Configuration Reference

The following configuration options are available:

Option Usage
module Always scalyr_agent.builtin_monitors.kubernetes_monitor
log_mode Optional (defaults to docker_api). Determine which method is used to gather logs from the local containers. If docker_api, then this agent will use the docker API to contact the local containers and pull logs from them. If syslog, then this agent expects the other containers to push logs to this one using the syslog Docker log plugin.
container_name Optional (defaults to None). Defines a regular expression that matches the name given to the container running the scalyr-agent. If this is None, the Scalyr agent will look for a container running /usr/sbin/scalyr-agent-2 as the main process.
container_check_interval Optional (defaults to 5). How often (in seconds) to check if containers have been started or stopped.
api_socket Optional (defaults to /var/scalyr/docker.sock). Defines the unix socket used to communicate with the docker API. WARNING, if you have mode set to syslog, you must also set the docker_api_socket configuration option in the syslog monitor to this same value. Note: You need to map the host's /var/run/docker.sock to the same value as specified here, using the -v parameter, e.g., docker run -v /var/run/docker.sock:/var/scalyr/docker.sock ...
docker_api_version Optional (defaults to 'auto'). The version of the Docker API to use. WARNING, if you have mode set to syslog, you must also set the docker_api_version configuration option in the syslog monitor to this same value
docker_percpu_metrics Optional (defaults to False). If True, the agent emits CPU usage metrics per core. Note: this is disabled by default because it can lead to an excessive amount of metric data on CPUs with a large number of cores.
container_globs Optional (defaults to None). If true, a list of glob patterns for container names. Only containers whose names match one of the glob patterns will be monitored.

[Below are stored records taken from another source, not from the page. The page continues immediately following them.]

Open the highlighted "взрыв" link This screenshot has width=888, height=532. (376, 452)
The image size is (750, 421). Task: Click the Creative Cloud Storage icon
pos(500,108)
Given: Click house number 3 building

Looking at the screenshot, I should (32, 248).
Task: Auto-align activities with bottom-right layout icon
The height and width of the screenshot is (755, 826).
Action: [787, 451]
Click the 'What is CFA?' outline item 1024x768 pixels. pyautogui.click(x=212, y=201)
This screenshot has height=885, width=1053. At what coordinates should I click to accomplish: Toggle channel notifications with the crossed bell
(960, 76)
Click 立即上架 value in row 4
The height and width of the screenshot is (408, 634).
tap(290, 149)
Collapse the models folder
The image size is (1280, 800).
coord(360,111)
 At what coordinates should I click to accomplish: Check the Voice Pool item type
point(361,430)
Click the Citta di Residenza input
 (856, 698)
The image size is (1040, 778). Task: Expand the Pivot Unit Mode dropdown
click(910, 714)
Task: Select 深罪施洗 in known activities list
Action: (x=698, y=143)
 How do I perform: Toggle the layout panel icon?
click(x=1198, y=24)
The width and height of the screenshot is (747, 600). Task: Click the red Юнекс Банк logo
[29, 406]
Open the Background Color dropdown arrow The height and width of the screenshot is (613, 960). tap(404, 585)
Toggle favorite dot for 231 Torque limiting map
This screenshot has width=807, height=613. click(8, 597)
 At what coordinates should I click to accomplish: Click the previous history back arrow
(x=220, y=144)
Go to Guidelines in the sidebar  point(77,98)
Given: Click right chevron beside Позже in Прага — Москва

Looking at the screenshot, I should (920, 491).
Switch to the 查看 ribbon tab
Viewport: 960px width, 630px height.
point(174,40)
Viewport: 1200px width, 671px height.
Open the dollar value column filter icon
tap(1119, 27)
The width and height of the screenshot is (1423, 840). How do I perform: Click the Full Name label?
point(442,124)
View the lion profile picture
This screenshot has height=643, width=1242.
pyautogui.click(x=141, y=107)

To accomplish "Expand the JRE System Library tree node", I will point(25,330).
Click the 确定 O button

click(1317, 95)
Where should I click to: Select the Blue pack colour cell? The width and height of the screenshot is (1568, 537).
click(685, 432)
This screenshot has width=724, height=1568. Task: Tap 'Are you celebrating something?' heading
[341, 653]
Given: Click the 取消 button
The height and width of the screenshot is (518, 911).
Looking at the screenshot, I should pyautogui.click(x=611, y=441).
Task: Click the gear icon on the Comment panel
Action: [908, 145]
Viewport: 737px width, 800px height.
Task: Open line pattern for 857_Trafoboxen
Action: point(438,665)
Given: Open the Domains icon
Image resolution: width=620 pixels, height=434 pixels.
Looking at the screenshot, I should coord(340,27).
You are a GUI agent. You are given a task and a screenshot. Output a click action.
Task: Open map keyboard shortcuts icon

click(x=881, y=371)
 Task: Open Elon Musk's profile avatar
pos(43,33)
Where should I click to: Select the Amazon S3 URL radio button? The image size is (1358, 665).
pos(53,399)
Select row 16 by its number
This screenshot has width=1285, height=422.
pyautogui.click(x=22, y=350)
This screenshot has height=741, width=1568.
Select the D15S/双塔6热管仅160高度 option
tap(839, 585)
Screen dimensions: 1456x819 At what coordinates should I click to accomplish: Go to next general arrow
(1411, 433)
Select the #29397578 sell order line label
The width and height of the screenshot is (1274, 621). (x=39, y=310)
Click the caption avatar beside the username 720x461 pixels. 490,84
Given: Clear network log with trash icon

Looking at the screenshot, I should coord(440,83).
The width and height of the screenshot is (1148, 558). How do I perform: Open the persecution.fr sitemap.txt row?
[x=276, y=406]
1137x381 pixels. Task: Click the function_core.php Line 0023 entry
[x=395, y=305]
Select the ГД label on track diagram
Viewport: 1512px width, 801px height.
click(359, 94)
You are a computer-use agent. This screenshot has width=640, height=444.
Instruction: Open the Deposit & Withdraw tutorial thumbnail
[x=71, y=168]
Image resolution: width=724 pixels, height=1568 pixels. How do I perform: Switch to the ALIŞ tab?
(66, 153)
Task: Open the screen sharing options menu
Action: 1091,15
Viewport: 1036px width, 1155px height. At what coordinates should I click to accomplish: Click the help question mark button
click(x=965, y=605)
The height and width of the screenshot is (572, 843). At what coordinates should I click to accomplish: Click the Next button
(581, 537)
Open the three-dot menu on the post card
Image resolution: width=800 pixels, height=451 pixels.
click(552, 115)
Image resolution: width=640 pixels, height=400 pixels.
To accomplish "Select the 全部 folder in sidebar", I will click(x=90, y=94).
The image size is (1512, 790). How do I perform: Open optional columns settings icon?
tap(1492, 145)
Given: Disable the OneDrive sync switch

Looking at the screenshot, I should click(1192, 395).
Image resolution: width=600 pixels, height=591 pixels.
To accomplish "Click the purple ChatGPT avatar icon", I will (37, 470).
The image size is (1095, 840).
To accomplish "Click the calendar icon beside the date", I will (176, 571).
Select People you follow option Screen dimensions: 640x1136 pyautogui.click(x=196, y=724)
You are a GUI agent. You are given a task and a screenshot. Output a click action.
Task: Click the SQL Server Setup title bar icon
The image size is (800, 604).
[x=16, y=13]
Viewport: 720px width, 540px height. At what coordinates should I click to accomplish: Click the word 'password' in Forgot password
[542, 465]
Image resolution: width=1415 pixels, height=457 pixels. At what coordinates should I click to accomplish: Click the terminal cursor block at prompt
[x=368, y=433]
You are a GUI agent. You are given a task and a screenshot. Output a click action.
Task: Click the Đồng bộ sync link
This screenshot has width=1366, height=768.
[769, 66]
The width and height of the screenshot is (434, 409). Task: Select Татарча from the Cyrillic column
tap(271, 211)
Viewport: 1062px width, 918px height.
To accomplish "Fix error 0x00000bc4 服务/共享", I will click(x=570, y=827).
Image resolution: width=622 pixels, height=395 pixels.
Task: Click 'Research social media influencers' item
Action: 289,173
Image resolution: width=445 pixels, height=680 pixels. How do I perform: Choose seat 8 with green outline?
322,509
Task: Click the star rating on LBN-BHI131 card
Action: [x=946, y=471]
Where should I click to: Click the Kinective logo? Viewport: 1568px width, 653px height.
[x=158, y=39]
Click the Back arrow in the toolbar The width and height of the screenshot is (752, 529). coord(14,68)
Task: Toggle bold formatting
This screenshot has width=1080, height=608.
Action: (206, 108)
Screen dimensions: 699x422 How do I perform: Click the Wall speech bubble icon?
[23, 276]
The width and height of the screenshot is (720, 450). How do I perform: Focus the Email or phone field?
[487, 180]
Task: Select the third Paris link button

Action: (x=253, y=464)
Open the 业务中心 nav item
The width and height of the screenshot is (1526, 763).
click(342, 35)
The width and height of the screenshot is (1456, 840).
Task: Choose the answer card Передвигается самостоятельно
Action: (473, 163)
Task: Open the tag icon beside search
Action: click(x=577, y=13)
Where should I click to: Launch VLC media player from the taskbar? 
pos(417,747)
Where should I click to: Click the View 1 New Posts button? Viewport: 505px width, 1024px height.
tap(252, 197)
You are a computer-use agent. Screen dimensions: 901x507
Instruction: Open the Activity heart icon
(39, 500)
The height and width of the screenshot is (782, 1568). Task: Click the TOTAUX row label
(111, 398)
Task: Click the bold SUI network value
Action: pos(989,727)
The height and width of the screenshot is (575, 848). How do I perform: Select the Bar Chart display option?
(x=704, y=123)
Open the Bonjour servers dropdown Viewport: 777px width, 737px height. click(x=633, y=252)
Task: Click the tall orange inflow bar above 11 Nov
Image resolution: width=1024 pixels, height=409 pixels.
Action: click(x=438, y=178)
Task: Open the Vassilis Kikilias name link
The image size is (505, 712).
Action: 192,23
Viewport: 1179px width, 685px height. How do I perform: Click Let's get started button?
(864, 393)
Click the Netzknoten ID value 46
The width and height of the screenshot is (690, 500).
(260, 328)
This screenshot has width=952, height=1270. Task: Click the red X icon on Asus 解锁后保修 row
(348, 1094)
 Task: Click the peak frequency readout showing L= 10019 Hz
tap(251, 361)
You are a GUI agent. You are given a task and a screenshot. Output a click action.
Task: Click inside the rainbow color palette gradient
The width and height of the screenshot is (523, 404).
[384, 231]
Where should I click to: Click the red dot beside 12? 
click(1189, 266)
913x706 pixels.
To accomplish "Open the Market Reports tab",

report_container_metrics Optional (defaults to True). If true, metrics will be collected from the container and reported to Scalyr. Note, metrics are only collected from those containers whose logs are being collected
report_k8s_metrics Optional (defaults to True). If true and report_container_metrics is true, metrics will be collected from k8s and reported to Scalyr.
k8s_ignore_namespaces Optional (defaults to "kube-system"). A comma-delimited list of the namespaces whose pods' logs should be ignored.
k8s_ignore_pod_sandboxes Optional (defaults to True). If True then all containers that have the label io.kubernetes.docker.type with value podsandbox will be excluded from log collection.
k8s_include_all_containers Optional (defaults to True). If True, all containers in all pods will be monitored by the kubernetes monitor unless they have an include: false or exclude: true annotation. If false, only pods/containers with an include:true or exclude:false annotation will be monitored. See documentation on annotations for further detail.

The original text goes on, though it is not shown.